By Kuda Chideme, HARARE, August 4 (The Source) – Zimbabwe’s cooking oil producers will be able to meet the country’s demand for edible oils by September as capacity utilisation in the sector is improving after government imposed punitive levies on imports, but an official said the protectionist measures should be temporary.
The country which has a monthly requirement of 11,500 metric tonnes of cooking oil has previously relied on cheaper imports mainly from neighbouring South Africa.
Confederation of Zimbabwean Industries (CZI) president Busisa Moyo on Tuesday told The Source that cooking oil production locally currently stands at 10,500 metric tonnes a month and would surpass local demand by September.
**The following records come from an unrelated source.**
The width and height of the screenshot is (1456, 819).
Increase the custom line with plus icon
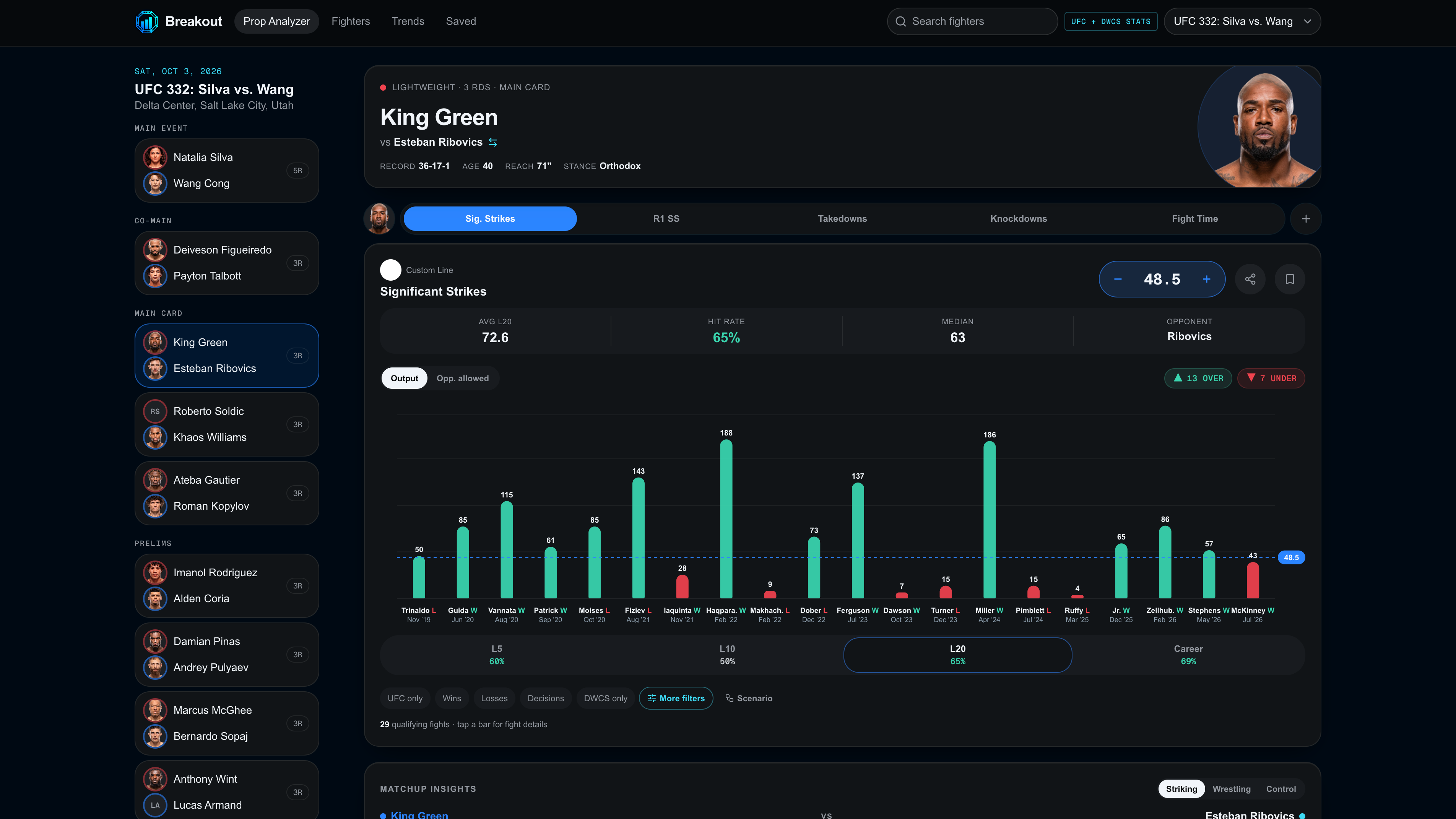(1206, 279)
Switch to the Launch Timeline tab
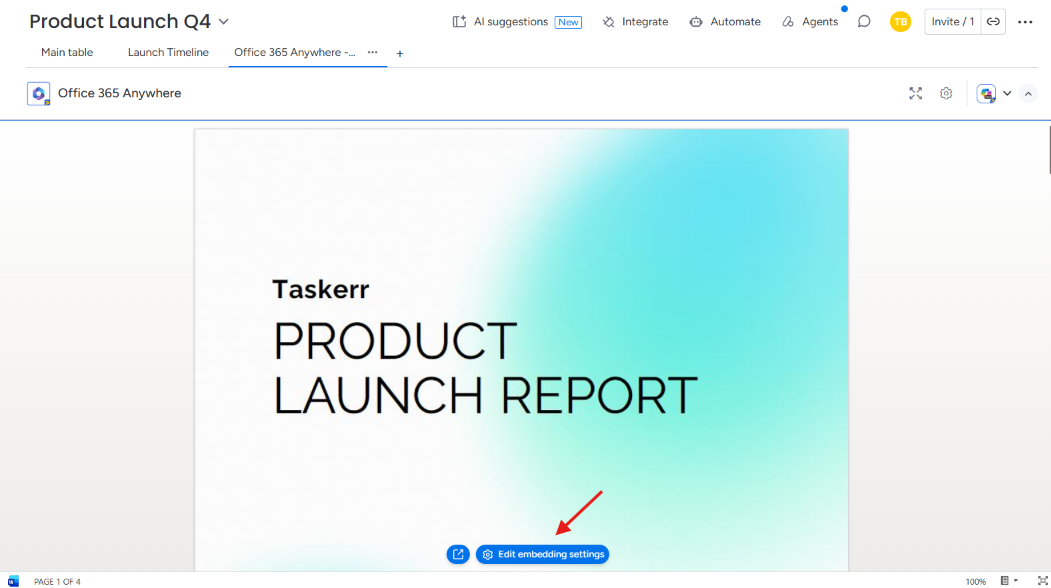The height and width of the screenshot is (588, 1051). pyautogui.click(x=168, y=52)
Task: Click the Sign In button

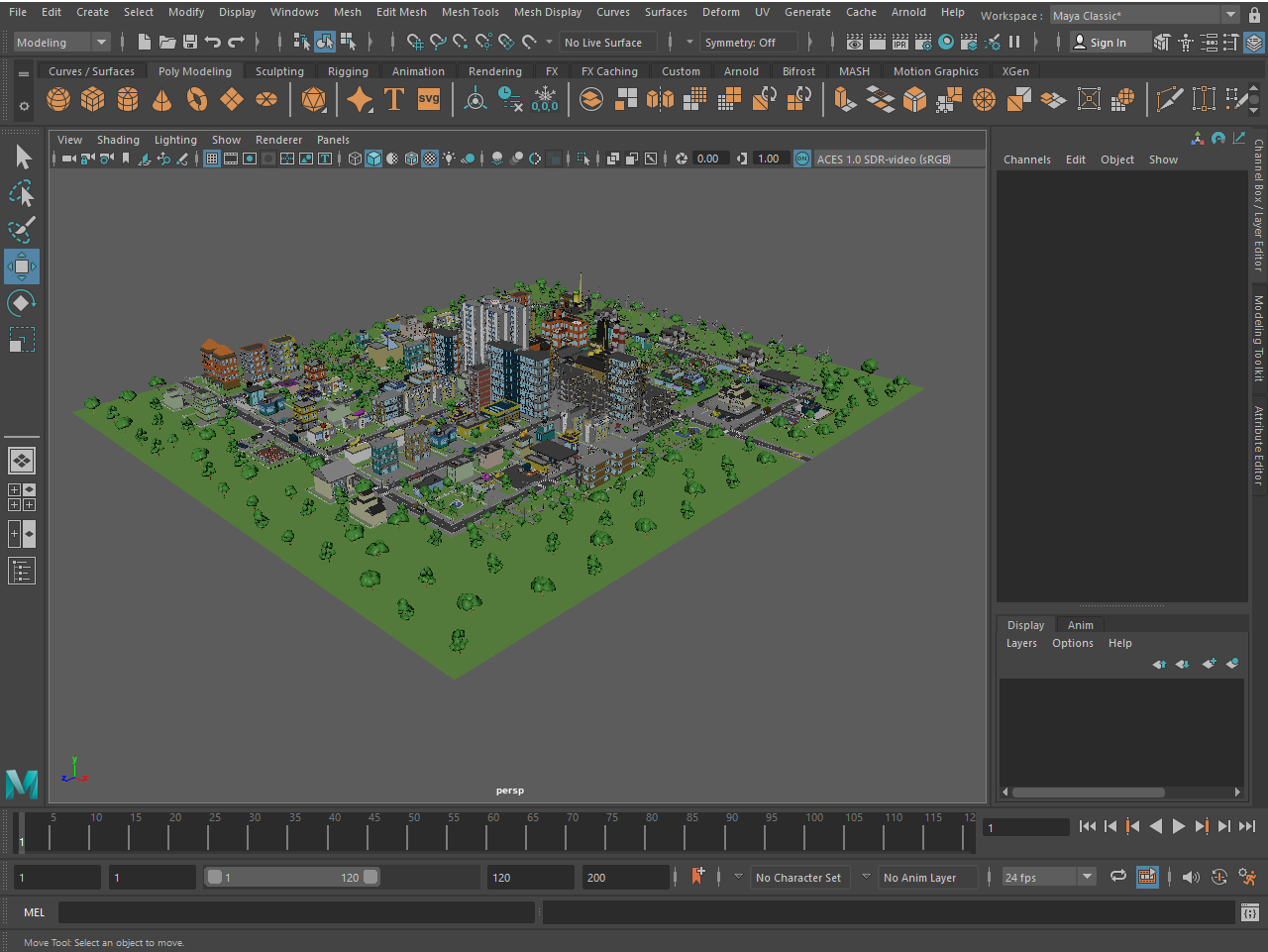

Government last week removed from travellers rebate grocery items, saying there was no justification for their continued import since the local industry was producing such goods. For cooking oil, it raised customs duty to 40 percent and a 25 percent Surtax or $0,50 per litre, whichever is higher.
It also banned the importation of second hand clothes and shoes with effect from September 1 as part of measures to help resuscitate some critical sectors of the economy, but Moyo said the protectionist measures should be temporary.
“The industry needs such form of support until a time when the business environment normalises. As it is we are saddled with a higher cost of production and we cannot compete but such a move will allow us to grow. It does not have to be a permanent move, maybe just for 36 to 48 months to allow us to grow,” said Moyo.
“For July government approved import permits to the tune of about a thousand metric tonnes but with capacity utilization in the sector going northwards of 70 percent we think by September there will be no need for imports.”
Imports of cooking oil have over the past years contributed heavily to the country’s bill, with $41 million worth of edible oils being imported in 2014.
About $19 million was spent between January and June.
Zimbabwe has four oil producing firms — ETG Parrogate, Surface Investments, Olivine and United Refineries.